Of course you can hot plug disks in a mirroring configuration.

Long answer:

These misunderstandings usually come from the fact that the System i has
a longer history than PC servers, and terms are used to interchangeably
these days that it's hard to tell what is what.

RAID is a generic term, meaning Redundant Array of Independent Disks.

There's nothing inherently describing in this term how the redundancy is
achieved, but when System i folks talk about RAID, they usually mean
RAID5. Since IBM has introduced controllers that support RAID6, they've
started to adapt their configuration.

Now, there's a RAID configuration called "RAID1" - which just mirrors
two disks.

However, Mirroring in i5/OS can do much more than a single RAID
controller that mirrors two disks - the System i can achieve disk
redundancy across controllers, busses, and even towers.

Now, both RAID5 and Mirroring in i5/OS have come a long way, and both
required downtime for disk replacements at the dawn of time (long before
I was born). But this isn't the case nowadays.

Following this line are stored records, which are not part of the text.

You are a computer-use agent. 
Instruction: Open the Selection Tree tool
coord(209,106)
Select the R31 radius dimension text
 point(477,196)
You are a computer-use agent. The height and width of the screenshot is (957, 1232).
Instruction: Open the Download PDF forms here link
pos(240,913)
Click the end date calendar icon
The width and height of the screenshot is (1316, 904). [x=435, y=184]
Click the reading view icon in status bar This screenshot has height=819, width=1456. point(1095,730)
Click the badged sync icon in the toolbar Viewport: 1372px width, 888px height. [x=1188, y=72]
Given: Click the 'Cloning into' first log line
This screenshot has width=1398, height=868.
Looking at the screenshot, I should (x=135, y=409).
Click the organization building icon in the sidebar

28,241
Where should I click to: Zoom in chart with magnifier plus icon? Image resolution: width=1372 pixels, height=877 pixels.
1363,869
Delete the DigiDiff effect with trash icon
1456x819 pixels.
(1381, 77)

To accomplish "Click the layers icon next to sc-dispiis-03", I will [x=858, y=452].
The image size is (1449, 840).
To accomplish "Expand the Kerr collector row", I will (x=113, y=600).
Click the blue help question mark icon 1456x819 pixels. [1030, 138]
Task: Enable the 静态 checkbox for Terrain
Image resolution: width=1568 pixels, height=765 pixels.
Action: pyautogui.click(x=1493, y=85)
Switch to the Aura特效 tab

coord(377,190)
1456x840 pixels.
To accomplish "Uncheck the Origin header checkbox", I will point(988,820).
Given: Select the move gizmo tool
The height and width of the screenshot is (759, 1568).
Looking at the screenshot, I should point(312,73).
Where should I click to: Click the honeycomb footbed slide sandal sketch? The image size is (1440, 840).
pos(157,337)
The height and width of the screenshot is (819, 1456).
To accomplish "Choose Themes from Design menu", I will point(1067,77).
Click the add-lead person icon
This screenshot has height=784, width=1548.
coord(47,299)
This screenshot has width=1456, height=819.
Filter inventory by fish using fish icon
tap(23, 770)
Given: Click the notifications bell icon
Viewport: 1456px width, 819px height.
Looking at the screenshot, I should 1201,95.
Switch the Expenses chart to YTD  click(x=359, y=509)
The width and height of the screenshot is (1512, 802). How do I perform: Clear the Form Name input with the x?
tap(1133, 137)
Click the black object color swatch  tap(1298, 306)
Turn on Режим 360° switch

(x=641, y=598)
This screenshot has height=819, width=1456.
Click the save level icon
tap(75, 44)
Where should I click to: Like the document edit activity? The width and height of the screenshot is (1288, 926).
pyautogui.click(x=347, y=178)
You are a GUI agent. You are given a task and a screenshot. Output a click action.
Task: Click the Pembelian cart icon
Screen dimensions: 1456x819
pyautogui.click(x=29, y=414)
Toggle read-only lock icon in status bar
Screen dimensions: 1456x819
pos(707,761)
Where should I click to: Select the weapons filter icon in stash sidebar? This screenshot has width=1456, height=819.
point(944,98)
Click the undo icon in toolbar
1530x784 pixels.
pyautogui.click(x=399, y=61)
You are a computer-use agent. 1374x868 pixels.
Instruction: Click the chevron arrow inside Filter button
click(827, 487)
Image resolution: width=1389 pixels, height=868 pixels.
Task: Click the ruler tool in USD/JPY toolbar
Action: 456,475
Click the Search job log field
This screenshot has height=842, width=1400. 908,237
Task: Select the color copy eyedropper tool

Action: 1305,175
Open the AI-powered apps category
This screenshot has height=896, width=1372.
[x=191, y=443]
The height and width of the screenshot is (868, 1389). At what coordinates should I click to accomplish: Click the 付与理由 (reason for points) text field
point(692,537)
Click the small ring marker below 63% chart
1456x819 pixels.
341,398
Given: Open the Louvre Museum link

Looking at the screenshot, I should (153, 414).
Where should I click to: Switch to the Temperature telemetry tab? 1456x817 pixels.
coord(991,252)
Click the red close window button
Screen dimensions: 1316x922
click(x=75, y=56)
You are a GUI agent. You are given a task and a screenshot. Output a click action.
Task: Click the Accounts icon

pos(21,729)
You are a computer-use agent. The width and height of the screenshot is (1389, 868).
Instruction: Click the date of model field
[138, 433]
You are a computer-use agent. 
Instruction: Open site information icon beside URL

What the System i can't do, and enterprise SANs usually CAN do is IO
Multipathing, essentially multiple paths that lead to the same disk, it
seems that the System i folks thought that mirroring is enough.

Based on the information i've found with a few quick googles searches,
even a 595's Storage System is _NOT_ redundant if you're not using
Mirroring. Mirroring can protect you from Bus, Controller, Tower
failure, if designed correctly. However, with Mirroring your only disk
configuration option is RAID1, which means you have to buy almost twice
as many disks to as with RAID5/RAID6.

And on the Small Business Side: Mirroring is the only thing you can
afford with two 70GB spindles.


-----Original Message-----
From: midrange-l-bounces@xxxxxxxxxxxx
[mailto:midrange-l-bounces@xxxxxxxxxxxx] On Behalf Of rob@xxxxxxxxx
Sent: Monday, June 04, 2007 10:30 PM
To: Midrange Systems Technical Discussion
Subject: RE: CACHE BATT EXP 90 DAYS???

Honestly I've lost several disk drives under RAID. However, I've
experienced no downtime because of it. The drives were hot replaced and

the users didn't notice a thing. Just trying to find out what the big
advantage is to mirroring. I thought with mirroring when you lost a
drive, you still didn't lose data, but you did have to drop the system
to
replace the drive. I hope I am misinformed because I fail to see the
advantage in that. Perhaps that's just how it used to be?